Segment Open
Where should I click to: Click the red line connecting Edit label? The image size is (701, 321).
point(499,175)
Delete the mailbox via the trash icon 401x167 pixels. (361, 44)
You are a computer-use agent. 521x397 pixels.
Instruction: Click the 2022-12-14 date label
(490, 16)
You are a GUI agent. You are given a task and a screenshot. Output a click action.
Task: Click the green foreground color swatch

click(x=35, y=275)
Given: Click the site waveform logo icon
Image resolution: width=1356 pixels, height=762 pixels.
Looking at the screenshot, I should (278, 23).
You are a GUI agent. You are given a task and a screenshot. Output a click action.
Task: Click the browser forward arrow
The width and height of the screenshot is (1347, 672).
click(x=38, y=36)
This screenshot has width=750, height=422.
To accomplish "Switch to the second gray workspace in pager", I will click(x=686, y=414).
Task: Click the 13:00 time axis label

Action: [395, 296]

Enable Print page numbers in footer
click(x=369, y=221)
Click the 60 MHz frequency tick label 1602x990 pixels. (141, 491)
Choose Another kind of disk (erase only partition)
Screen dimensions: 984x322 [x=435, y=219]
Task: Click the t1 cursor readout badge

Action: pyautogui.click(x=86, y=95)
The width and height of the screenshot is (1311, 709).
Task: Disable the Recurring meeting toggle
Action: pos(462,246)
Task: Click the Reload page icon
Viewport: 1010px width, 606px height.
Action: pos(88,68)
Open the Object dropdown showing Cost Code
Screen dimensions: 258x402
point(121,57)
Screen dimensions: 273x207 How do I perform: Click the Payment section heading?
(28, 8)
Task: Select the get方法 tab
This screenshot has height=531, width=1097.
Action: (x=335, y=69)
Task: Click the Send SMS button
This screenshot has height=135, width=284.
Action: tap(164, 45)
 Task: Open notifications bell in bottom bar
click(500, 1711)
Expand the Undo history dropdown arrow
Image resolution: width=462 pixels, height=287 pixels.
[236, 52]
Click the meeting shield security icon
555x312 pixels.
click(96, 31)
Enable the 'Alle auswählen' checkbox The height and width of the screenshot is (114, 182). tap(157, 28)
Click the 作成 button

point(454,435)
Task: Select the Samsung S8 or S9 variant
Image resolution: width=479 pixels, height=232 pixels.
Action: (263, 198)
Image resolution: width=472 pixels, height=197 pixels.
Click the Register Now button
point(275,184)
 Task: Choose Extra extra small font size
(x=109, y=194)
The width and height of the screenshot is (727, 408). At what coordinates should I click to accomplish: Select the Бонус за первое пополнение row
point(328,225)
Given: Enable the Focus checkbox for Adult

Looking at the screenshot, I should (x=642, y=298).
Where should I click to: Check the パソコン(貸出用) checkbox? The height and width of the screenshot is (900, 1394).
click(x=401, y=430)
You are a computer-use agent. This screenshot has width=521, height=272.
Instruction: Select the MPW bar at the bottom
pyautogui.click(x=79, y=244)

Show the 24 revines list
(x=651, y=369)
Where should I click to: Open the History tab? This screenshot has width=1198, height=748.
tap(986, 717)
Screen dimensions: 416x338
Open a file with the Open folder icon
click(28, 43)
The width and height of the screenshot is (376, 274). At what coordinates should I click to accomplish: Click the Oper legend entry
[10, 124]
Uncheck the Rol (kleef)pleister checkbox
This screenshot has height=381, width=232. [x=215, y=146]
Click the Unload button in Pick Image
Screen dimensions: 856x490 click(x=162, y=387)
Segment Closed
• **Work required**
Within the material, find all lines that hold the word "agent" and show them.

• **Written solution**
You are a computer-use agent. 521x397 pixels.
You are a GUI agent. You are given a task and a screenshot. Output a click action.
You are a GUI agent. You are given a task and a screenshot. Output a click action.
You are a computer-use agent. This screenshot has width=521, height=272.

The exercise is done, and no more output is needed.